How? Through maturity transformation:

  • Assets: Long-term, illiquid loans (e.g., 30-year mortgages)
  • Liabilities: Short-term, liquid deposits (redeemable on demand)

But there is a catch

The very feature that makes deposits valuable — redeemable on demand — means the bank must always be ready to pay out. Yet its assets are locked up in long-term loans. This mismatch is the source of banking’s fragility.

2.6 The Central Tension: Value vs. Fragility

Maturity transformation is how banks create value. It is also how they become fragile.

The value it creates

  • Savers get liquidity
  • Borrowers get long-term funding
  • Banks earn the spread

. . .

☆ ☆ ☆

CHECK YOUR UNDERSTANDING:
1. Condense the paragraph beginning "The very feature that makes deposits valuable" from the text on bank maturity transformation, keeping its main facts.
2. Write the next part of the text on bank maturity transformation, picking up after its last item, "Banks earn the spread."
The lines after this passage come from a different source.

☆ ☆ ☆

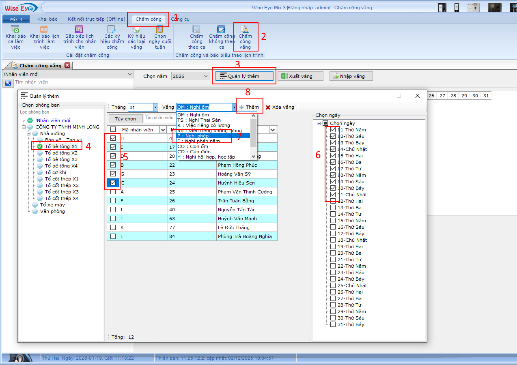517x365 pixels.
Task: Switch to the Khai báo ribbon tab
Action: pyautogui.click(x=47, y=19)
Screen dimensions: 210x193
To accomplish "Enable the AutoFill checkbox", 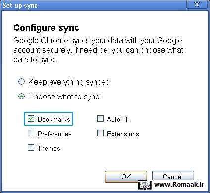I will pyautogui.click(x=100, y=119).
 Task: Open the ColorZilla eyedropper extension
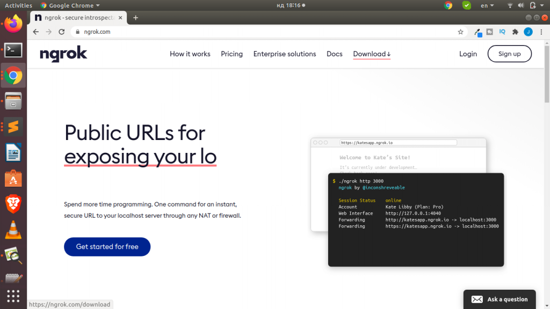click(x=477, y=32)
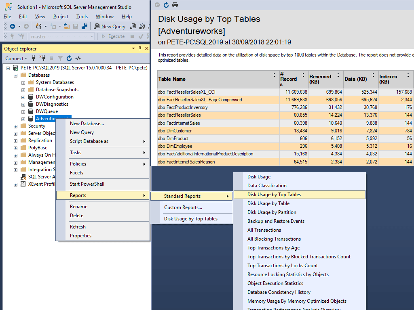Click the Filter icon in Object Explorer
Screen dimensions: 414x310
click(x=60, y=58)
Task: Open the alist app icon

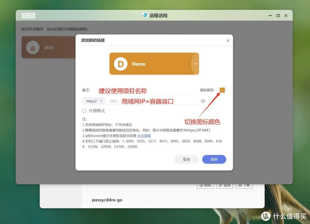Action: coord(32,47)
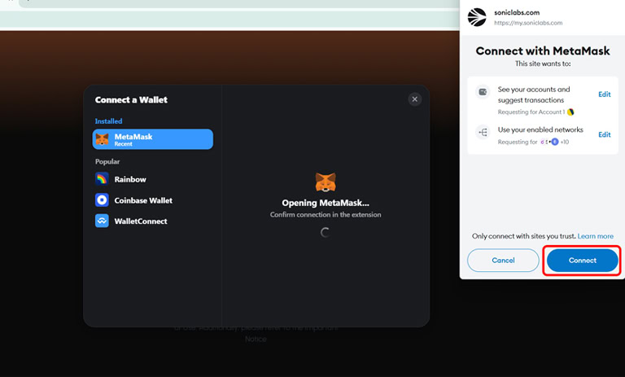Click the Connect button in MetaMask
This screenshot has width=625, height=377.
582,261
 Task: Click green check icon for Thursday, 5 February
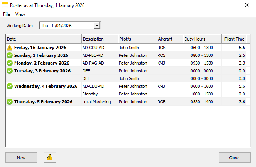click(10, 102)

☆ ☆ ☆

RESPONSES PER TASK:
1. Because deposits can be redeemed on demand, a bank must always be ready to pay out, yet its assets are tied up in long-term loans. This mismatch makes banking fragile.

2.
Example:

  • Bank makes 10-year mortgage at 6%
  • Funds with deposits paying 2%
  • Spread = 4%

The fragility it creates

  • Assets are locked in long-term loans
  • Deposits are redeemable any time
  • If too many depositors withdraw at once, the bank cannot pay

. . .

The worst case:

  • Bank must sell illiquid assets at fire-sale prices
  • Losses can wipe out equity
  • Bank fails

Central Question

Maturity transformation is socially valuable but inherently fragile. Why do banks engage in it? What problem are they solving that makes the risk worthwhile?

2.7 Organization

We have seen that banks create value on both sides of the balance sheet:

  • Asset side: Delegated monitoring of borrowers
  • Liability side: Liquidity creation and insurance

In this lecture, we focus on the liability side — how banks create liquidity and provide insurance against uncertain liquidity needs. This is the Diamond-Dybvig model.

In the next lecture, we’ll examine the fragility this creates (bank runs), and then in later lectures, we’ll return to the asset side to study delegated monitoring in detail.

3 Part 2: The Demand for Liquidity

3.1 Why Is There a Demand for Liquidity?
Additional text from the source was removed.